Improving Predictions of Tail-end Labels using Concatenated BioMed-Transformers for Long Medical Documents
This work addresses the challenge of long-tailed label distributions in medical text classification, which can enhance patient understanding and care by improving predictions for rare but impactful medical codes, though it is incremental as it builds on existing transformer methods.
The paper tackled the problem of improving predictions for infrequent, tail-end labels in multi-label classification of long medical documents, achieving new state-of-the-art results on the MIMIC-III database with higher F1 scores and lower training times compared to standard transformers.

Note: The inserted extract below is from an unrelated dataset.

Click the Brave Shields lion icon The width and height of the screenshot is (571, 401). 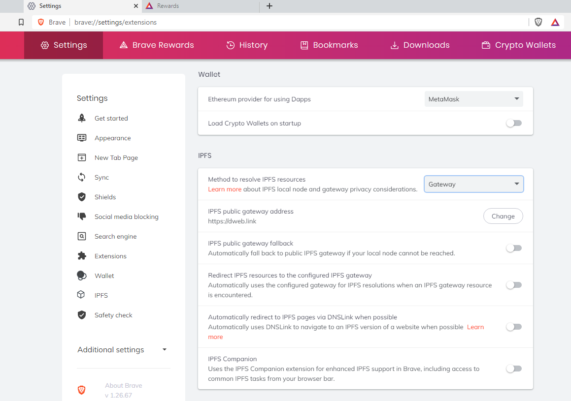(x=538, y=22)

Multi-label learning predicts a subset of labels from a given label set for an unseen instance while considering label correlations. A known challenge with multi-label classification is the long-tailed distribution of labels. Many studies focus on improving the overall predictions of the model and thus do not prioritise tail-end labels. Improving the tail-end label predictions in multi-label classifications of medical text enables the potential to understand patients better and improve care. The knowledge gained by one or more infrequent labels can impact the cause of medical decisions and treatment plans. This research presents variations of concatenated domain-specific language models, including multi-BioMed-Transformers, to achieve two primary goals. First, to improve F1 scores of infrequent labels across multi-label problems, especially with long-tail labels; second, to handle long medical text and multi-sourced electronic health records (EHRs), a challenging task for standard transformers designed to work on short input sequences. A vital contribution of this research is new state-of-the-art (SOTA) results obtained using TransformerXL for predicting medical codes. A variety of experiments are performed on the Medical Information Mart for Intensive Care (MIMIC-III) database. Results show that concatenated BioMed-Transformers outperform standard transformers in terms of overall micro and macro F1 scores and individual F1 scores of tail-end labels, while incurring lower training times than existing transformer-based solutions for long input sequences.